What needs to be done: Below are the records; give again exactly the lines from the one containing "Instruction: Expand Roof_Basket_Thule_Canyon_XT" through the one containing "Instruction: Click the", leaving out pictures.

══ Data under study ══

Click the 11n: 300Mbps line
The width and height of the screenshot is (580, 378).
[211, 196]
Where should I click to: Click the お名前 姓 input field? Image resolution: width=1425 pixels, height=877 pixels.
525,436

═══
══ Data under study ══

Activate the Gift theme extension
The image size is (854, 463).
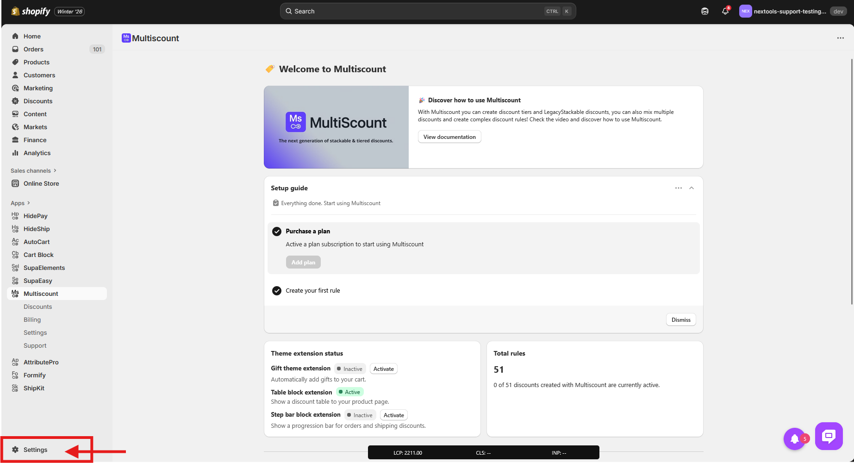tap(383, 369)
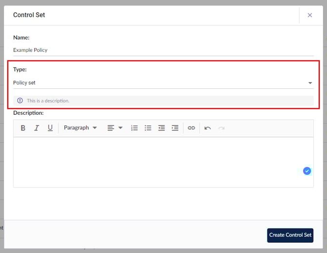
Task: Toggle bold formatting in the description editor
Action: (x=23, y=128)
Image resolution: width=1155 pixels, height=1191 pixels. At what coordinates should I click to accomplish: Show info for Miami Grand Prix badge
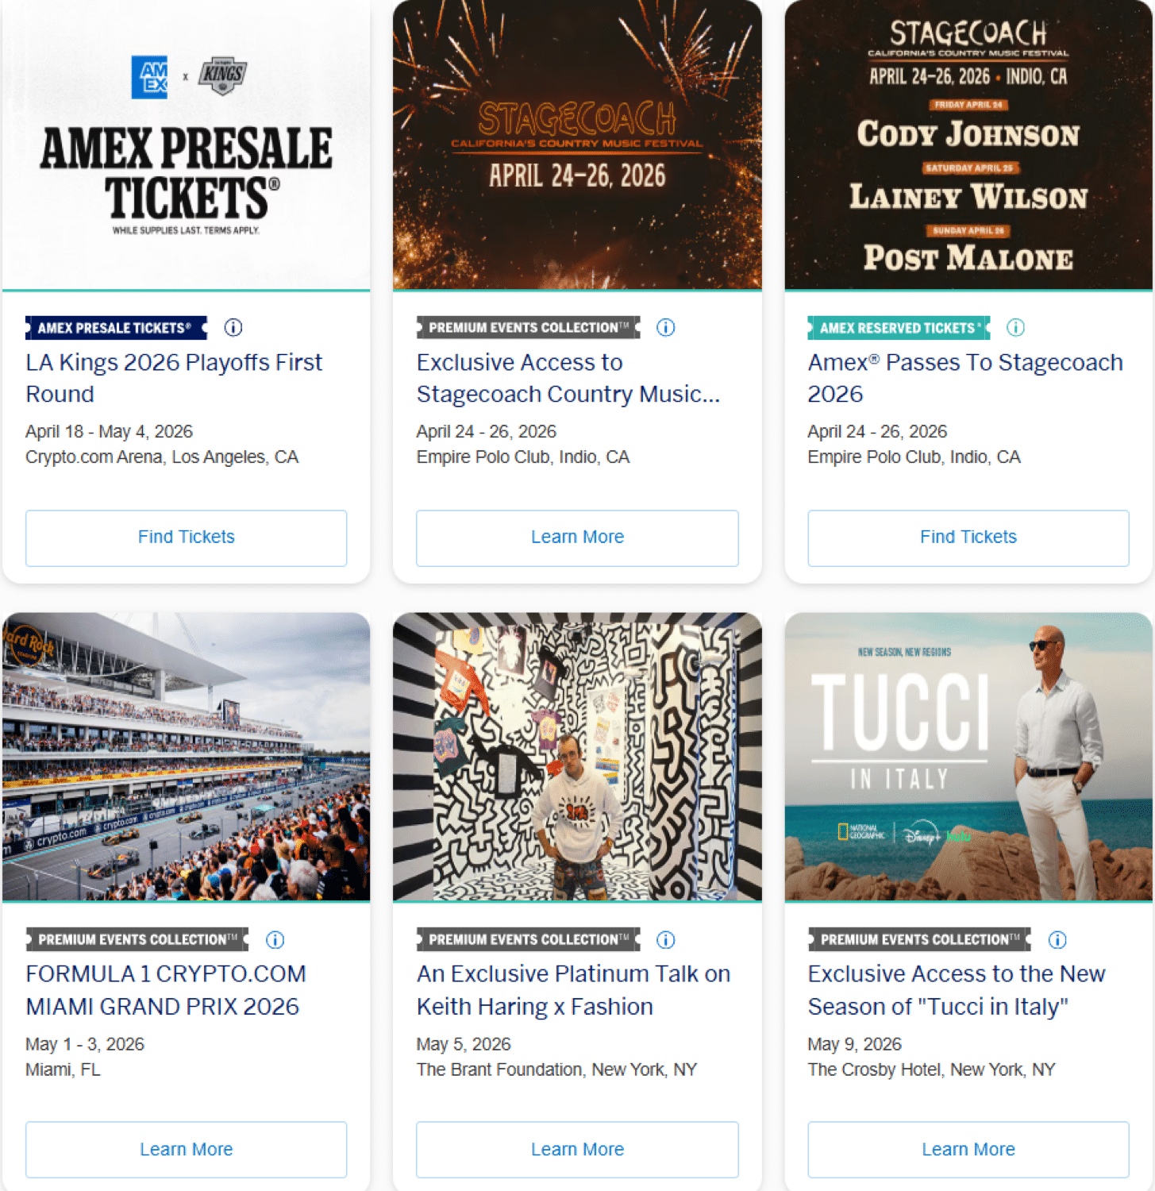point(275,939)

═══
══ Data under study ══

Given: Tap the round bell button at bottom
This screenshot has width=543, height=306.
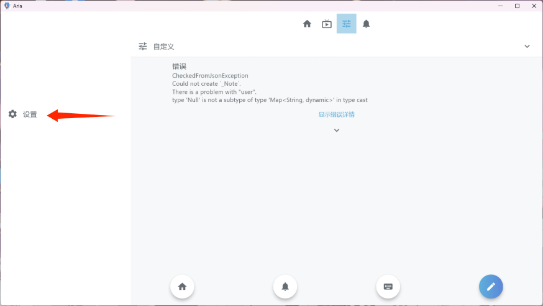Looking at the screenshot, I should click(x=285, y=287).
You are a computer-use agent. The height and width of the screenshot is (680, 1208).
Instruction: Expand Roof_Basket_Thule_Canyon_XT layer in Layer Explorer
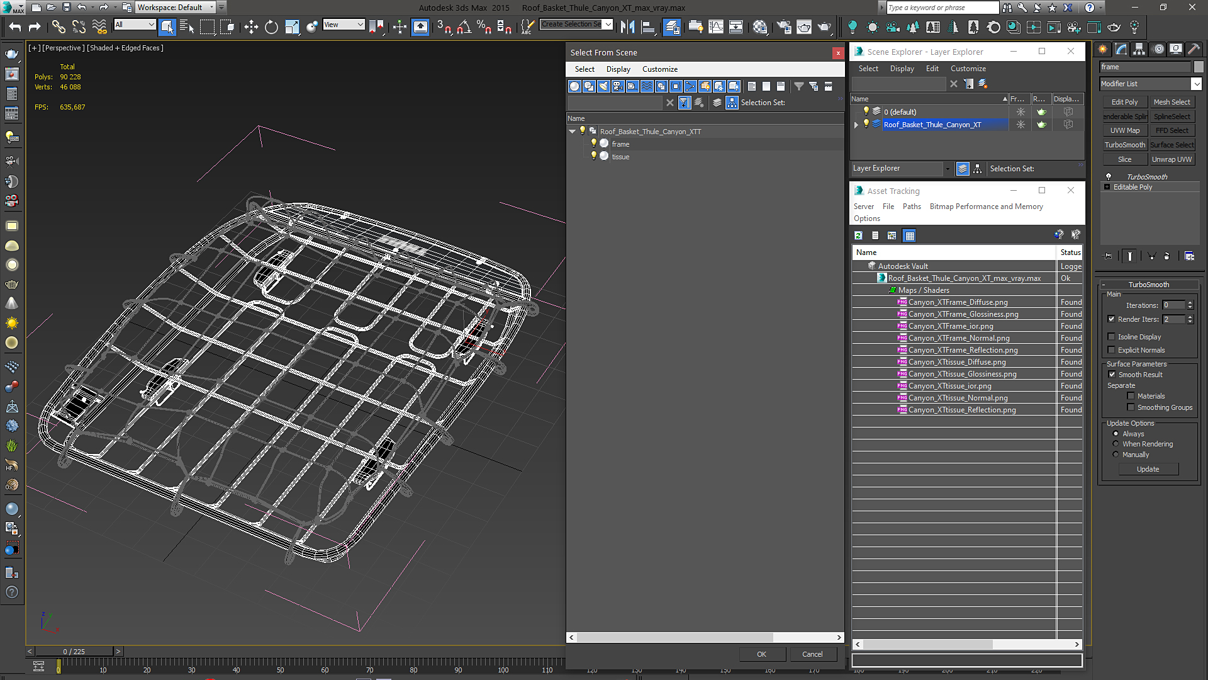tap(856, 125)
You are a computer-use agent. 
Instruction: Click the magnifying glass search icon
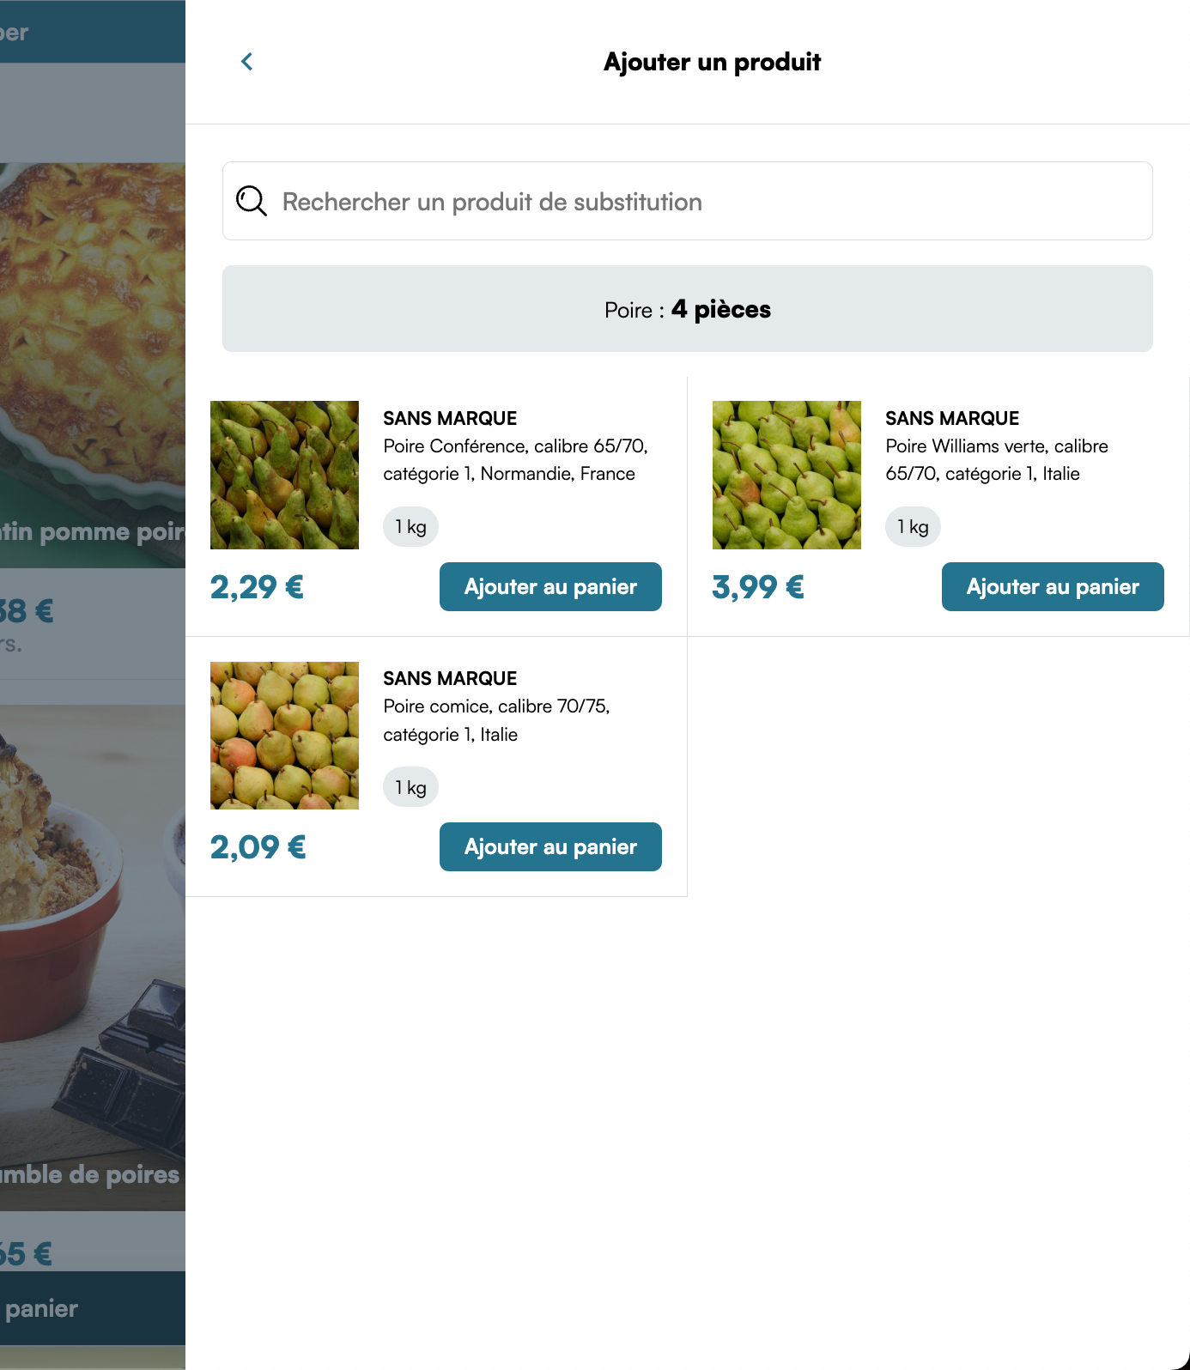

═══

Exercise answer:
Instruction: Expand Roof_Basket_Thule_Canyon_XT layer in Layer Explorer
tap(856, 125)
You are a computer-use agent. 
Instruction: Click the magnifying glass search icon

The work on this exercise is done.